How bout a white elephant gift exchange. Each site brings a wrapped gift. The gift can be practical or down right funny. A gift between 10 & 20 dollars will do, or something you just don't use. Bring it and tell nobody what you brought. just a thought.

kevin


----------



## swanny

Wow just noticed the view count 11672. is that a record?


----------



## egregg57

Okay call me the official Acadia route scout. I am attending training in Windsor Maine, 100 miles south of bar harbor. There is currently construction on 295 north and south. There is bridge work in the Cumberland area. The bridge is on horrible condition. Its actually an over pass. Signs warn of "heavy bumps" 2 miles south and then again as you approach. DO NOT TAKE THE SIGNS LIGHTLY! the bumps were horrific. I took them at less than 50 miles an hour and wished I was doing 25. No noticible damage but I spent an hour "reorganizing " the inside of the rolling suite and checking for lost metal on my stinger. Everything was okay.

Fuel and rest stops at regular intervals. Last large rest stop on 295 is exit 103. Next 100 or so miles OS after the end of 95 and am not sure what's after that. Some like wolfie and KB have been that way and can chime in.

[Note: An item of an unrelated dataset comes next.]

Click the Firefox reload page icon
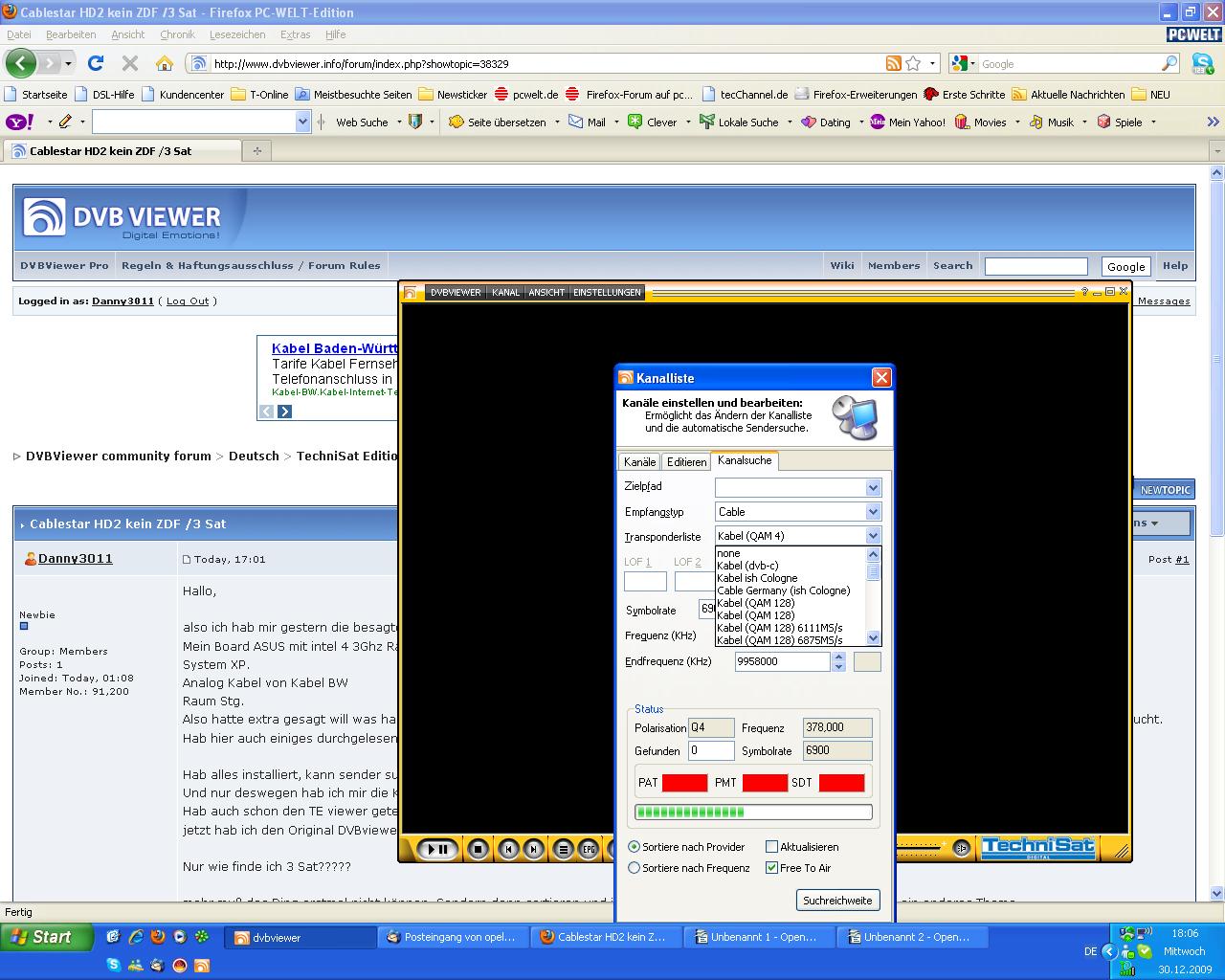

Work will be commencing on the bridge area first week of August according to the signs. Hope it is all set by then! I really do!

Eric


----------



## russlg

egregg57 said:


> Okay call me the official Acadia route scout. I am attending training in Windsor Maine, 100 miles south of bar harbor. There is currently construction on 295 north and south. There is bridge work in the Cumberland area. The bridge is on horrible condition. Its actually an over pass. Signs warn of "heavy bumps" 2 miles south and then again as you approach. DO NOT TAKE THE SIGNS LIGHTLY! the bumps were horrific. I took them at less than 50 miles an hour and wished I was doing 25. No noticible damage but I spent an hour "reorganizing " the inside of the rolling suite and checking for lost metal on my stinger. Everything was okay.
> 
> Fuel and rest stops at regular intervals. Last large rest stop on 295 is exit 103. Next 100 or so miles OS after the end of 95 and am not sure what's after that. Some like wolfie and KB have been that way and can chime in.
> 
> Work will be commencing on the bridge area first week of August according to the signs. Hope it is all set by then! I really do!
> 
> Eric


 I was just in Oakland which is outside of Waterville and I took I95 the whole way up, paid tolls. I avoided the 295 construction like it is the plague. Friends of mine from the Bangor area (where I grew up) have stated that route 1A between Bangor and Ellsworth is getting heavy construction as well. I plan to keep tabs on this situation and we were thinking of staying one night some where off of US 1 and US 3 Maybe in the Belfast area.... And then following Rt 1 and 3 all the way in to Acadia, bypassing Bangor.


----------



## clarkely

so if we stay 95 and bypass 295, we miss the construction, correct?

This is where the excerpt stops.